For internal data products, your users include both leaders and individual contributors across your organization. Because business functions across an organization are highly specialized, you should consider organizing your data teams using a hub-and-spoke model. This consists of a centralized analytics team that reports directly to senior leadership and produces less-differentiated data products, as well as satellite teams that are embedded with specific functional groups within your organization. This enables your analysts to develop familiarity and expertise in particular functional areas of the business, and in particular — better understand the end users of their data products.

How to design a solution

You should determine the full progression of steps required to complete your user’s “job.” You should also set firm boundaries about what the job, and its solution, aren’t.

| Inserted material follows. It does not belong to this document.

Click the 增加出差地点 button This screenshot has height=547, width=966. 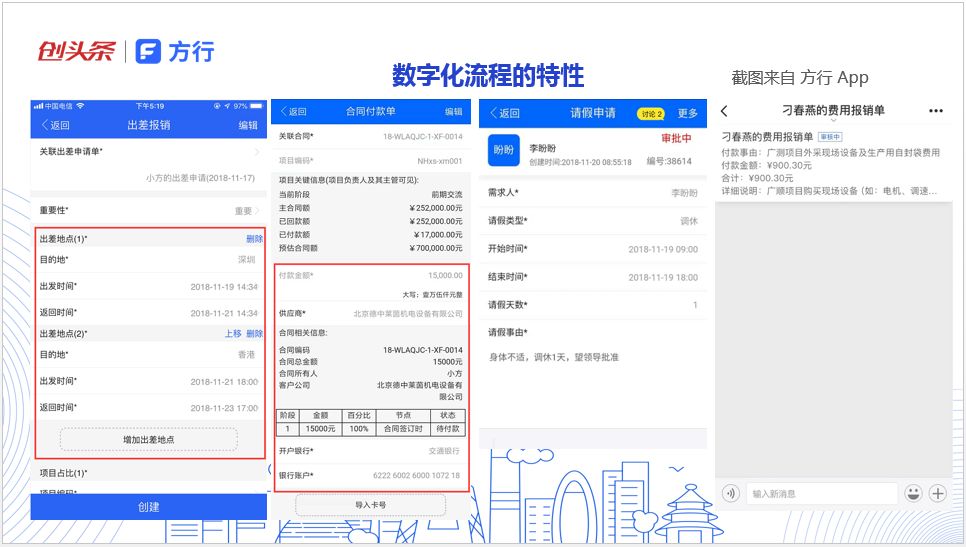click(148, 439)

For the purposes of analytics, you’ll need a deep understanding of the data sources used. The specific domain knowledge required for every business function makes yet another strong argument for a hub-and-spoke approach to organizing your data team.

How to develop the solution

Build an MVP iteratively. A “minimum viable product” is a prototype that does everything required to solve a specific and discrete problem. A successful MVP will validate your understanding of that problem.

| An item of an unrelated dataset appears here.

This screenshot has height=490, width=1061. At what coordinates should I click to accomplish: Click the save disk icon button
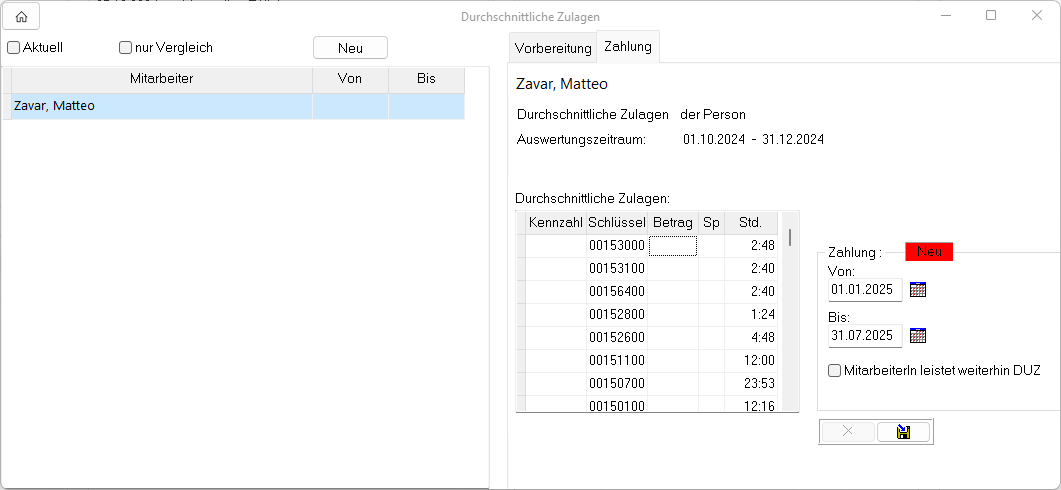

Over multiple iterations, you will add features to improve and enrich the experience for your users. In the case of analytics, there are always more metrics to collect, richer visualizations and other potential improvements.

How to launch the solution

Launching internal data products consists of making an internal announcement and familiarizing your users with the proper use of the new assets. This may require detailed documentation and hands-on instruction.

How to assess your impact

Although most of your data products are unlikely to directly generate revenue, you can assess the success of your internal products by user satisfaction, through metrics like the net promoter score (NPS) and adoption rates. 

Suggested starting place

Low effort, high impact projects are good candidates for MVPs. 

Early examples common to many companies include:


Revenue

  • Annual recurring revenue (ARR)
  • Net revenue retention (NRR)
  • Unit economics: customer acquisition cost, sales efficiency

Sales and Marketing

  • Customer growth and churn rate
  • Month-over-month revenue growth
  • Marketing qualified lead (MQL) and conversion metrics
  • Other funnel metrics

Product

  • Daily, weekly and monthly active users
  • Customer journey
  • Feature usage
  • Net promoter score

Then, develop a roadmap laying out all the elements you need to support the MVP as well as further initiatives. For instance, suppose you have three data sources that must combine to produce your sales and marketing funnel. 

Assuming you have an automated data pipeline:

  1. First, sync all three sources
  2. Then, explore and document the data from all three sources
  3. Then, create date models for reports and dashboards 
  4. Route data into operational systems like your CRM as needed
  5. Build predictive models

Although internal-facing data products lack the cachet and glamor of customer-facing products, they are extremely important to ensure smooth operations in your organization. As a data professional, you shouldn’t spare any effort to exercise product thinking to deliver data assets. And who knows – eventually, you may find yourself producing data assets that are integrated into customer-facing products.